The harness is something relatively new, but what it's done is it lets models record what they've learned from interacting with their environment, so that they can be more efficent the next time. They do this by writing markdown files, and you can really feel the difference these text files make for helping the agents remember what they were doing from session to session as well as over very long durations. While the harness itself isn't baked into the weights, the harness has allowed for the labs to log out the trajectories both for SFT as well as RL, and collectively we're helping accelerate the next big model. And with each generation the labs will toss out more of the harness because it's going to get baked into the smarter models. The harness is essentially the labs way of having the models do continual learning before there's another training run which bakes the important patterns into the model. It's already possible for a devops agent to take care of the 100M training run, rebooting GPUs when things go wrong. Imagine what happens when the harness says - "you are an AGI, which is a swarm of agents that is continuing to improve itself by training and swapping out your checkpoint + the contents of your harness as your improve".
AGI is going to be like the ship of theseus, interacting with environments, training itself, dealing with the world and then improving itself part by part. At first it has some humans in the loop who half guide it faster as we have more "taste" or grounded value functions - but the models will continue to learn and learn. They might even discover a new architecture and then run a bunch of experiments to feel confident to put it in their next training run so that they can hot swap it out. Frontier labs can only hope the humans stay in control, but who knows maybe opus 6 is a more benevolent leader than the ones we currently have.
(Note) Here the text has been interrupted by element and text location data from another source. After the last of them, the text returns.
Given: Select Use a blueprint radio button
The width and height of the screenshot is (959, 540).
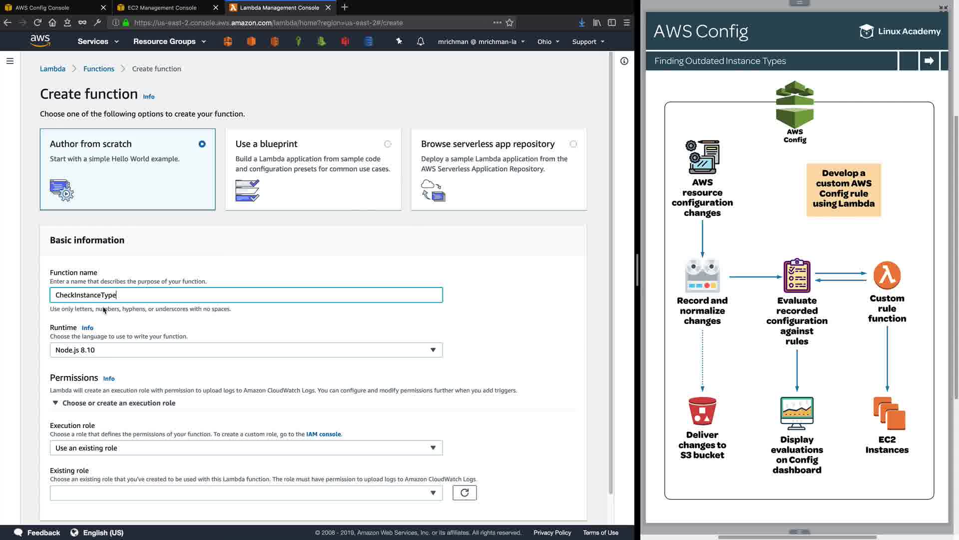Looking at the screenshot, I should (388, 144).
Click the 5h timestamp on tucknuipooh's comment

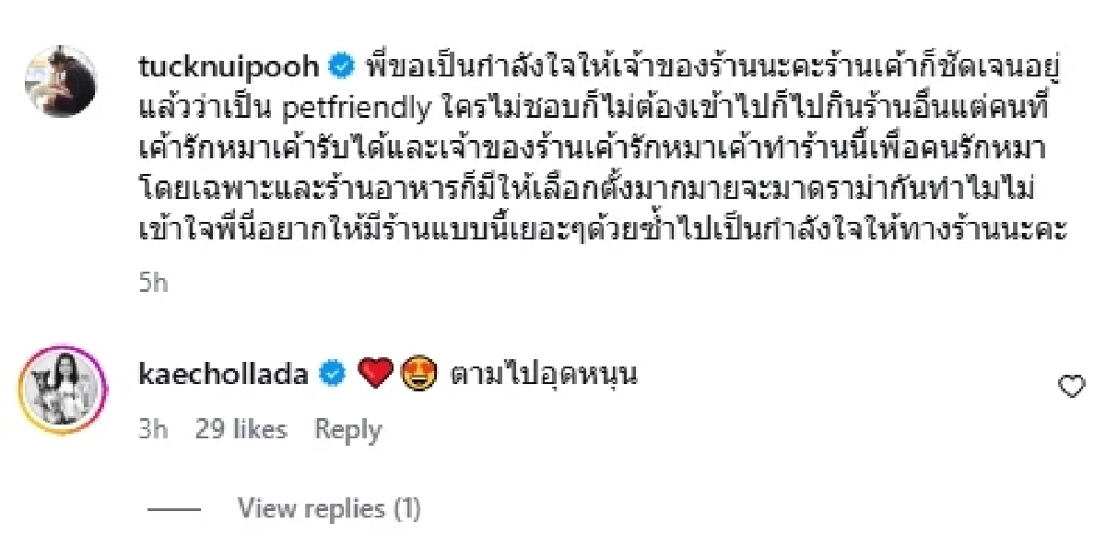(x=152, y=283)
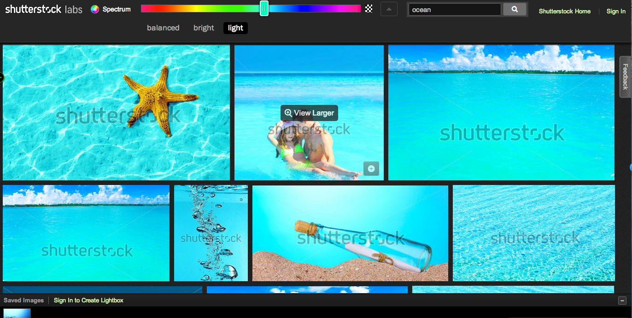632x318 pixels.
Task: Click the search field containing ocean
Action: tap(454, 10)
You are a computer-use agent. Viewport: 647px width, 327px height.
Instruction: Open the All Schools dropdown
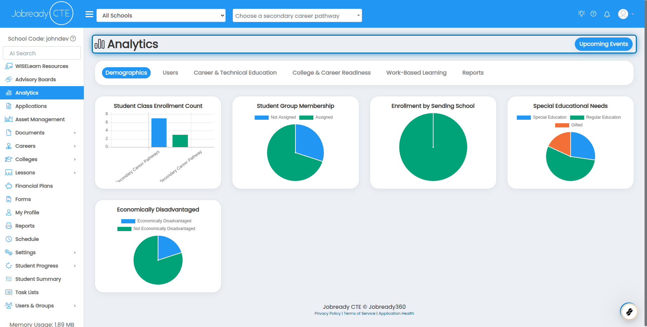[161, 15]
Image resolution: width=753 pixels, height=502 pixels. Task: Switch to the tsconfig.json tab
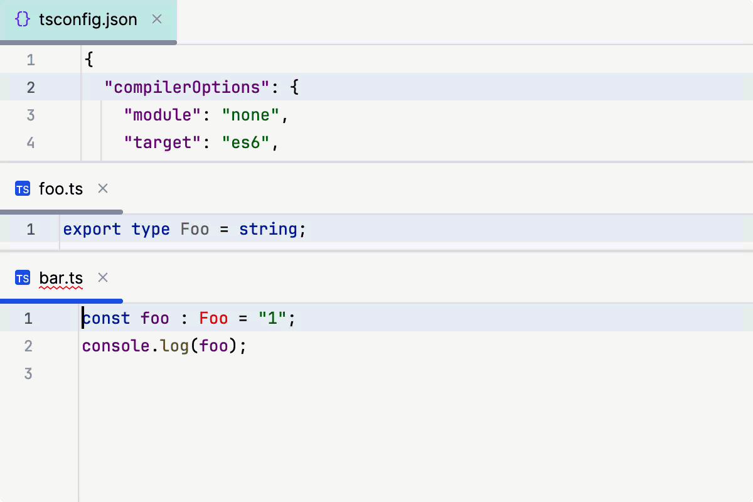(x=88, y=19)
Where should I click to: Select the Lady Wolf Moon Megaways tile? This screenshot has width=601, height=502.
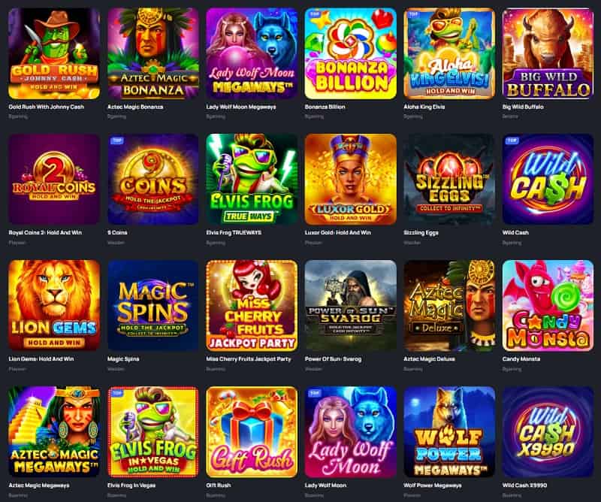pos(252,53)
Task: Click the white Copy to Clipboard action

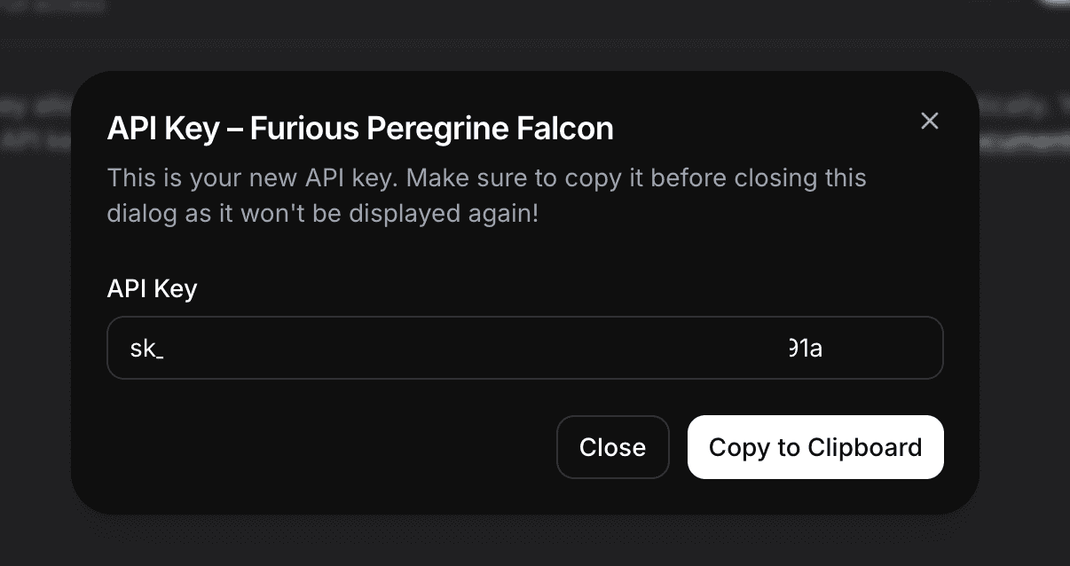Action: coord(814,447)
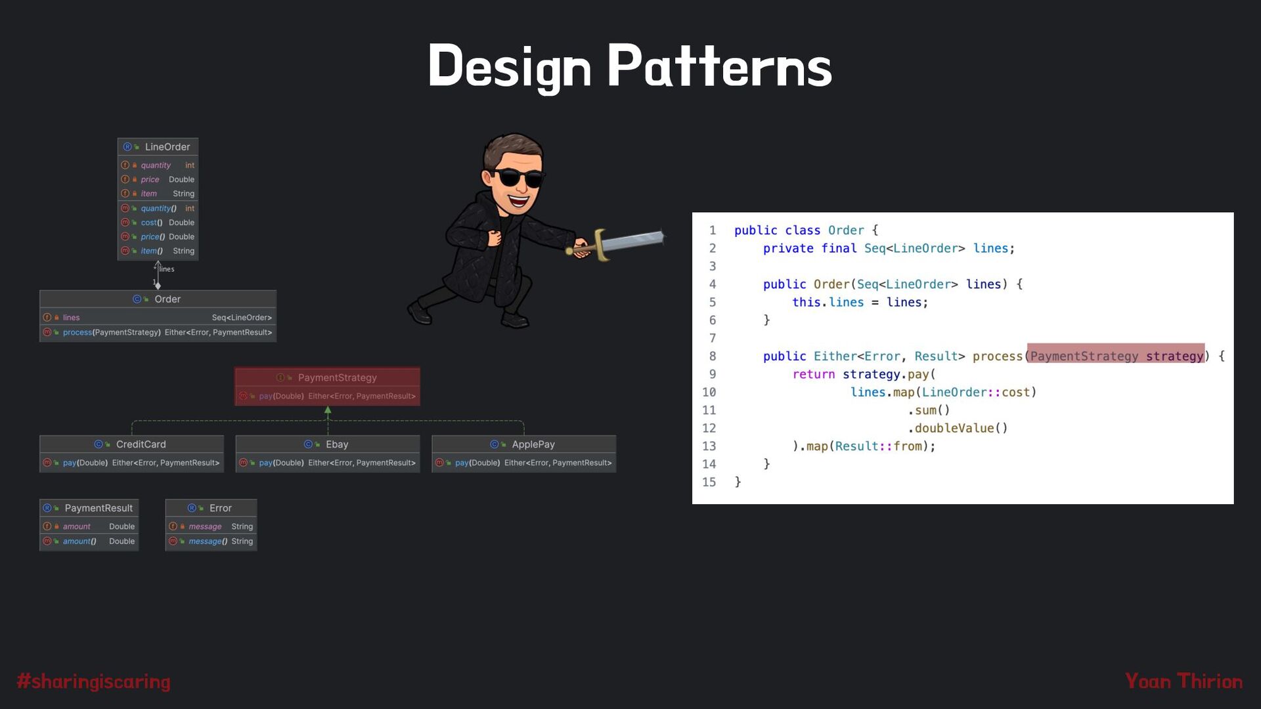Click the class icon next to Ebay

(308, 444)
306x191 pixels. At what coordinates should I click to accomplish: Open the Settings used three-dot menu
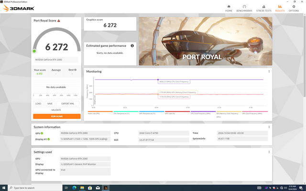click(x=269, y=152)
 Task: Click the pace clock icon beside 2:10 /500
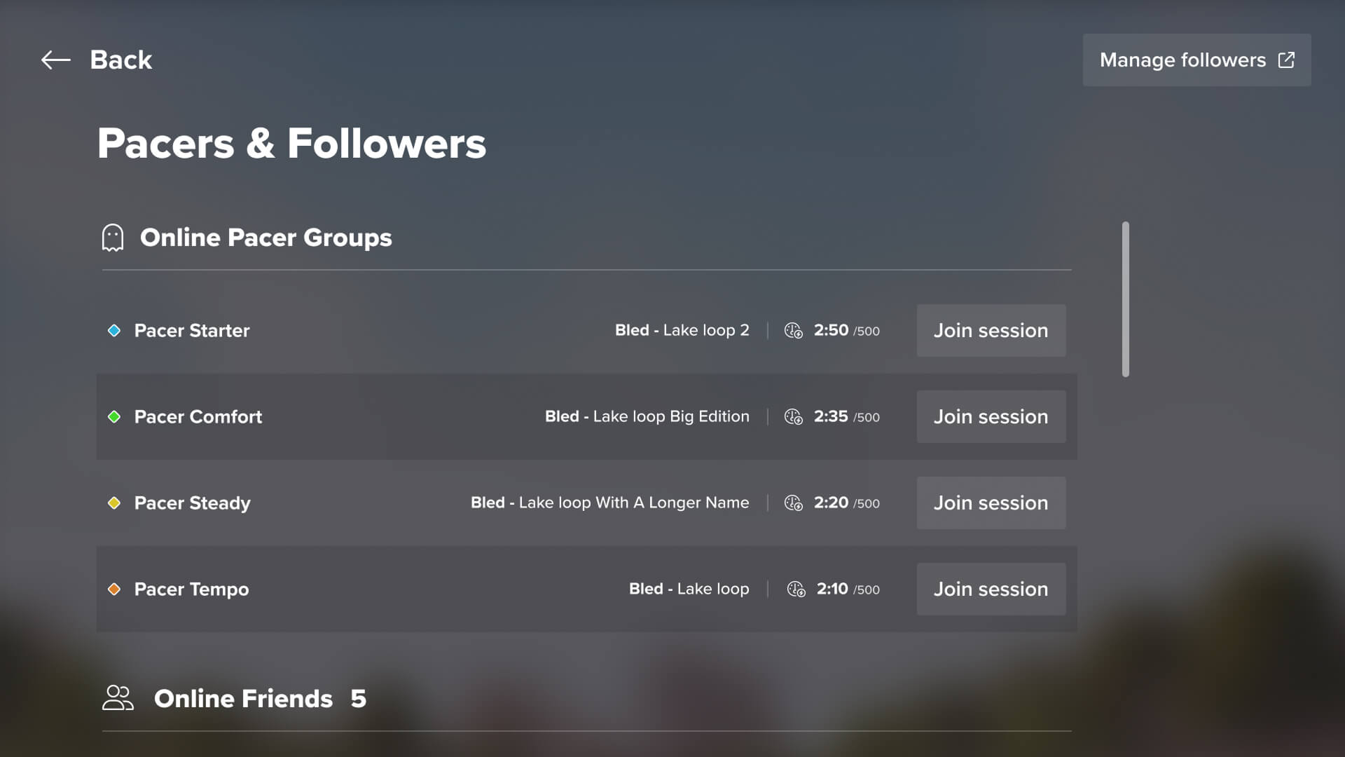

Seeing all these areas get continued to be automated makes me feel WAY less confident about companies betting against AGI. To conclude: AGI isn't a single model, but more so the entire progress of the frontier labs which help produce this machine that will make improving upon itself faster and faster. From this framing, I feel like when we say if open source can reach AGI - it really means can the capabilities of all the AI companies (i.e. china) that are NOT the frontier labs collectively reach the process of AGI. At this point, we'll just have to see if the frontier labs can continue to keep their revenue growth exponential by building products to justify their valuations to sustain the fundraising that will really sustain the research needed to build the machine god factory.